Hydrogen Production Technologies

Nigeria has yet to discover any natural hydrogen reserves. However, unlike hydrocarbons, hydrogen production can take various forms. Hydrogen is labeled with different colour codes to differentiate each production process. A vast majority of these technologies are under research and development. Figure 3 depicts the different hydrogen production processes according to the colour spectrum and the benefits of each colour. The analysis shows that hydrogen derived from fossil fuels requires carbon capture, utilisation, and storage (CCUS) to be completely clean.

Figure 3: Hydrogen Colour Spectrum shows the production technologies and their benefits

Hydrogen Colour Spectrum shows the production technologies and their benefits

The most common production technologies are steam methane reformation (SMR), electrolysis, and gasification. More than 60% of global hydrogen production comes from SMR. SMR involves adding steam to methane gas, a major component of natural gas. This leads to the formation of carbon monoxide and three hydrogen molecules. Water is then added to convert the carbon monoxide into carbon dioxide and hydrogen. From the stoichiometry of CH4, it is calculated that with 2000 kg of methane, you can get 1005 kg of hydrogen. The process typically contains high levels of carbon intensity, which must be captured and permanently sequestered. Hydrogen produced through this process is called grey hydrogen (when there is no CCS), and blue hydrogen, if the CO2 emitted, is captured, utilised, and stored.

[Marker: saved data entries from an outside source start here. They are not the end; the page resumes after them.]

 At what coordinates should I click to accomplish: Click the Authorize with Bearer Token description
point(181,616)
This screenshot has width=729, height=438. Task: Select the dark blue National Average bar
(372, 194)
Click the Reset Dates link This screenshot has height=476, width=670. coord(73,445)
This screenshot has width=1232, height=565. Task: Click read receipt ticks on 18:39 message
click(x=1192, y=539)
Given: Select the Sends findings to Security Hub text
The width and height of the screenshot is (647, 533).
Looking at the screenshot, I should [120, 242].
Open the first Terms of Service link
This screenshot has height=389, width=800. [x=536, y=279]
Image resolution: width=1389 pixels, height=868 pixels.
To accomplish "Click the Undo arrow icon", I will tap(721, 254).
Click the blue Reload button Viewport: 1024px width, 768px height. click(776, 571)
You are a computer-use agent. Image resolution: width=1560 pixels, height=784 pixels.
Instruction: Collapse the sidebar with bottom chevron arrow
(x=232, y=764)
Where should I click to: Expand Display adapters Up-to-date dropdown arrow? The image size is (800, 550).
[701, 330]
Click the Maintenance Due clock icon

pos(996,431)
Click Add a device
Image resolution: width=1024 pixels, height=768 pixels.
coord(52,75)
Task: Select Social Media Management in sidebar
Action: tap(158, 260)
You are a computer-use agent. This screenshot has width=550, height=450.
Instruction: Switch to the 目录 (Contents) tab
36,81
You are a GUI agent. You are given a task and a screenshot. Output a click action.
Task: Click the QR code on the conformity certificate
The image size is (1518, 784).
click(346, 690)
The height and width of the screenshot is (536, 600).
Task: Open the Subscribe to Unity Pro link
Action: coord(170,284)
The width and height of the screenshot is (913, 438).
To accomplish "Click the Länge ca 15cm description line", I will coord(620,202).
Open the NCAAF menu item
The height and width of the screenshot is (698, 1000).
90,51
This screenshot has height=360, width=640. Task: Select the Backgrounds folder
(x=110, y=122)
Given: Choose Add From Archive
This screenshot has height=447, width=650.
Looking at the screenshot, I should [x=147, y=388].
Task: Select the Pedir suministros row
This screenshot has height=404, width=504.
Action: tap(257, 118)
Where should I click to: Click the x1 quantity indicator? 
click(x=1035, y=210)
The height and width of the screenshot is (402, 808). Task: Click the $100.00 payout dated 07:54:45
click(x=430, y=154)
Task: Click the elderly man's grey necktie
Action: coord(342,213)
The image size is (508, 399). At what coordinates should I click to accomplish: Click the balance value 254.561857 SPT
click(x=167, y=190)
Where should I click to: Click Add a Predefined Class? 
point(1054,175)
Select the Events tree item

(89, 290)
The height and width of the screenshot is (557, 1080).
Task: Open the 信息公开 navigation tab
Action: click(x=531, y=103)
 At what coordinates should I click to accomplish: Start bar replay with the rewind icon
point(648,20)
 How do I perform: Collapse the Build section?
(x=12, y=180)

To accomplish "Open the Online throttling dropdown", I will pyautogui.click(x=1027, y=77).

Gasification is the process of splitting carbon-rich feedstocks using gasifiers. The most common parent feedstocks are coal and biomass. These feedstocks are exposed to a controlled amount of air under high temperature and pressure conditions, which breaks them down into molecules of carbon monoxide and other compounds. The carbon monoxide produced goes through a water-gas shift process to produce hydrogen. This also leaves traces of CO2 that must be sequestered. Hydrogen produced using this method is called brown hydrogen.

Electrolysis, however, is splitting water molecules into hydrogen and oxygen using renewable energy. These energy sources include solar, geothermal, wind, nuclear, etc. Hydrogen produced through this process is called green energy. It is further classified according to the type of renewable energy used. These forms of hydrogen are named pink, purple, and red hydrogen. Figure 4 shows that hydrogen produced through this process has less carbon emission intensity, but the average cost per kg of hydrogen is slightly high compared to brown and white hydrogen.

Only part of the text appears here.